On Fri, 30 Jul 2010 09:24:48 -0700, Billy wrote:

Good read Ross. Thank you. There must be a series of dams to store the
rains, so that a farmer can tell whether it is a good year for annuals
or not.


There is a complex arrangement of water catchment authorities that
monitor rainfall, plus local and state authorities that monitor river
flows. The information they gather helps formulate whether the already-
sold water allocations can actually be "delivered" to the irrigators.
Overselling allocations (especially to tax-avoidance-based MIS
plantations) has meant that irrigators who did the "right thing" and put
off drawing on their allocations until later in the season actually got
no water, and thus had paid for an abundance of nothing.

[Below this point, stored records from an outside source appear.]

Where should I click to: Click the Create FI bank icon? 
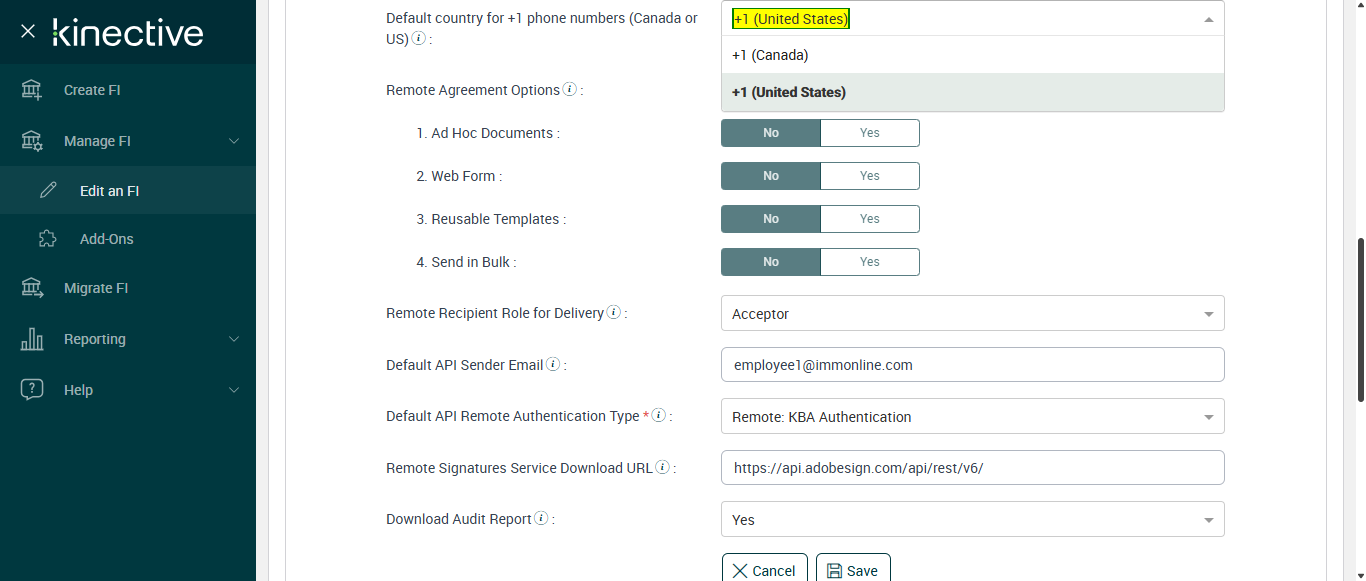[32, 90]
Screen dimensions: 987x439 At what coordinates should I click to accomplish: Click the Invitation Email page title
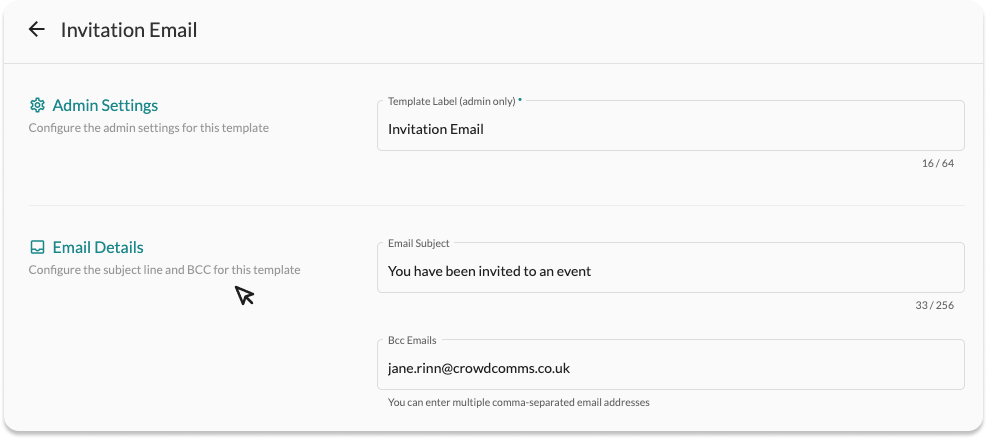[x=129, y=30]
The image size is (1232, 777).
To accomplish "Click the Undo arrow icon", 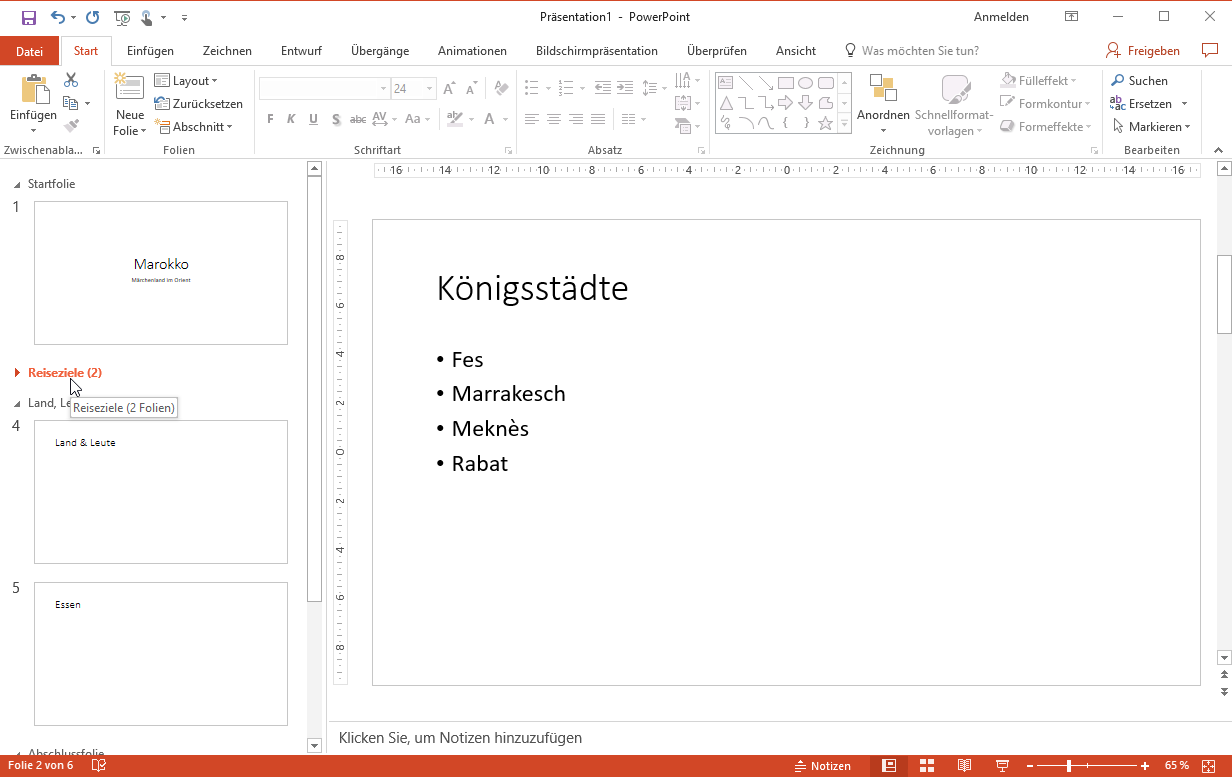I will point(58,17).
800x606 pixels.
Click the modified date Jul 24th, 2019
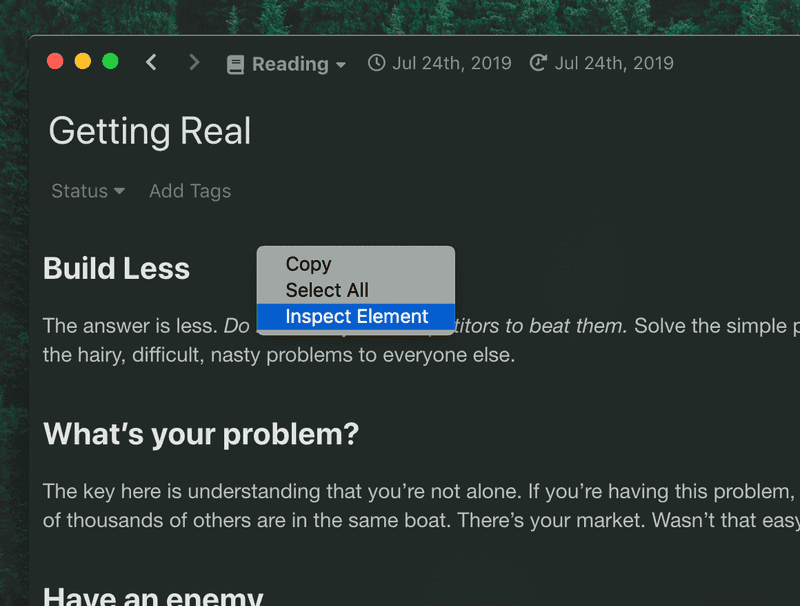point(613,62)
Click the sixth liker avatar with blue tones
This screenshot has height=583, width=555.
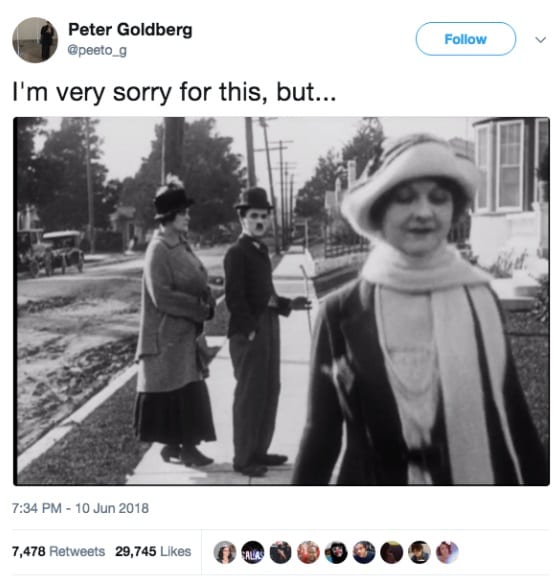point(364,552)
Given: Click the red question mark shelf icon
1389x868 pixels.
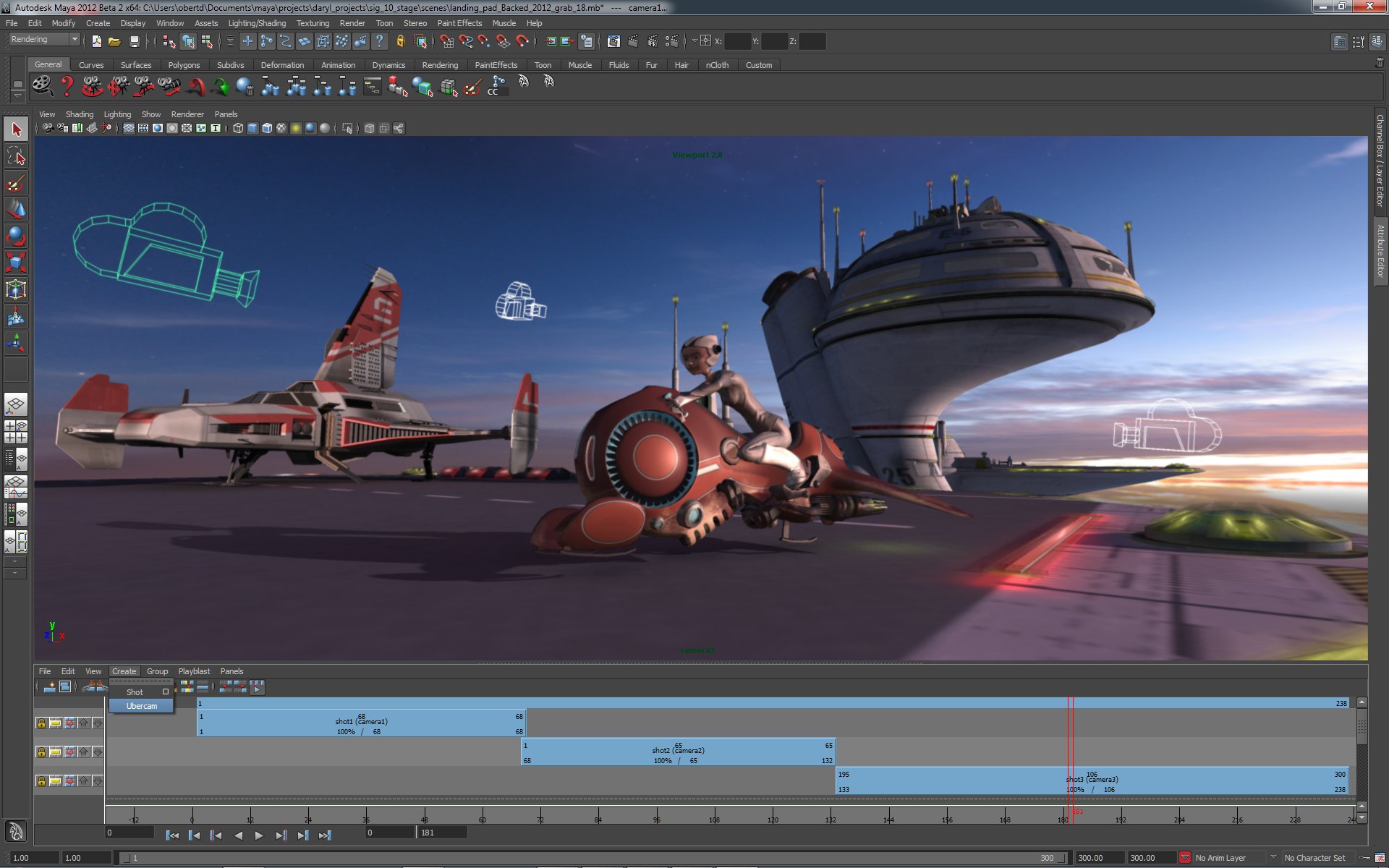Looking at the screenshot, I should click(x=67, y=86).
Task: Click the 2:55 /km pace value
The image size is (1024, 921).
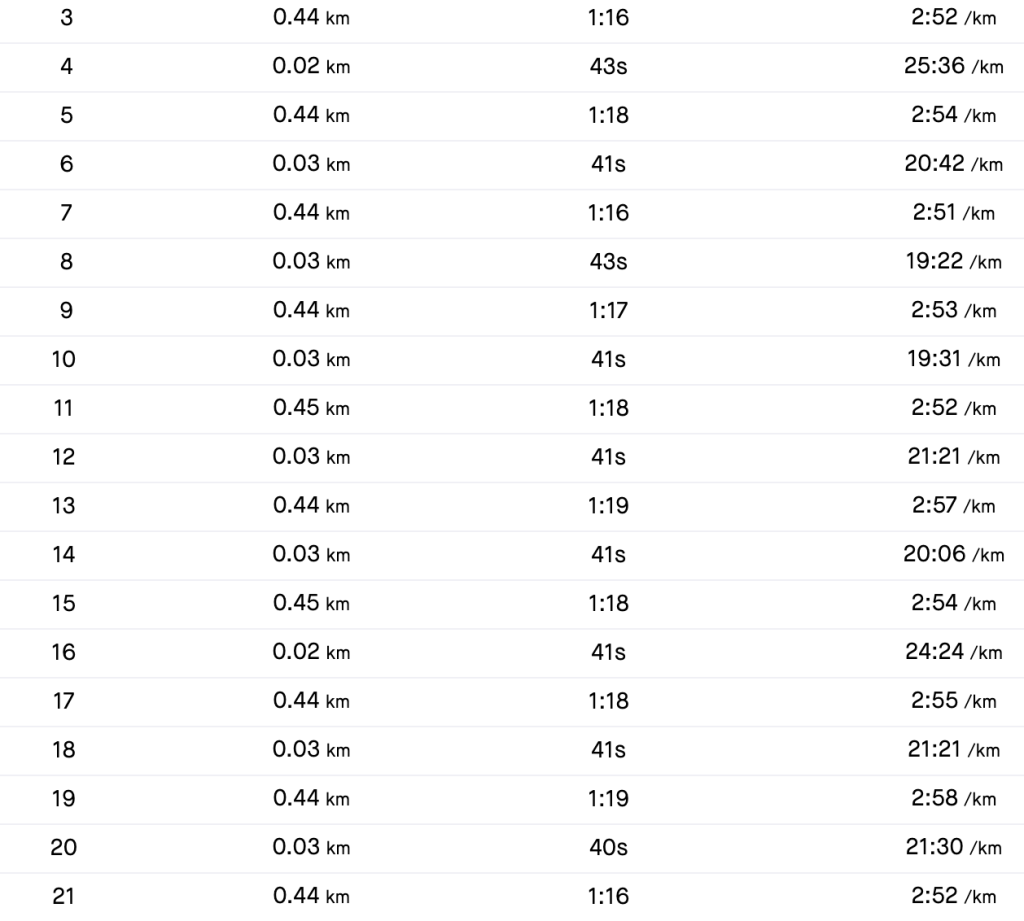Action: (953, 701)
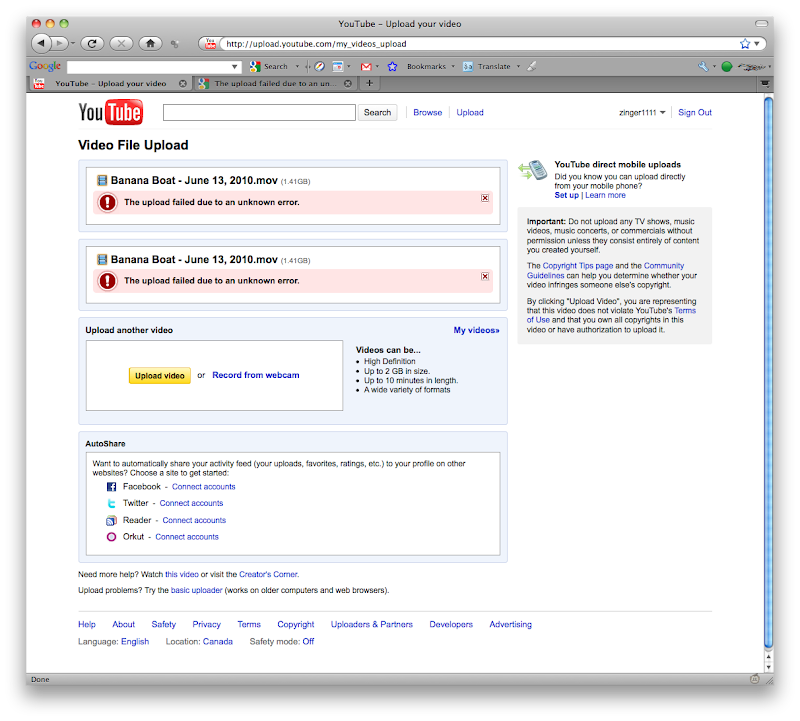Click the Upload video button
800x721 pixels.
(x=157, y=375)
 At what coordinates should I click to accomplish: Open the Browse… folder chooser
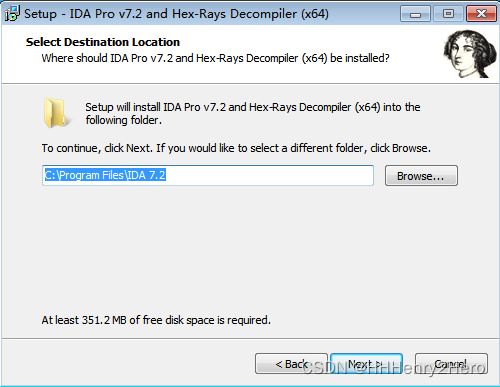click(x=421, y=176)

The current fiasco^H^H^H^H^H^H government effort is an attempt to
establish water allocations based more on actually how much water is
likely to flow, and allowing for some to come out at the ends of the
system too.

Front page of the local paper heralds the planets human population as
reaching the 7 billion level. There is certain to be tension between
resources and needs.

To me it just seems so bloody damn stupid that we have supported these
profane wars, which cause people to hate us, when a fraction of the
money would have given clean water and sanitation to the worlds
underprivileged (previously colonized), and they would have loved us.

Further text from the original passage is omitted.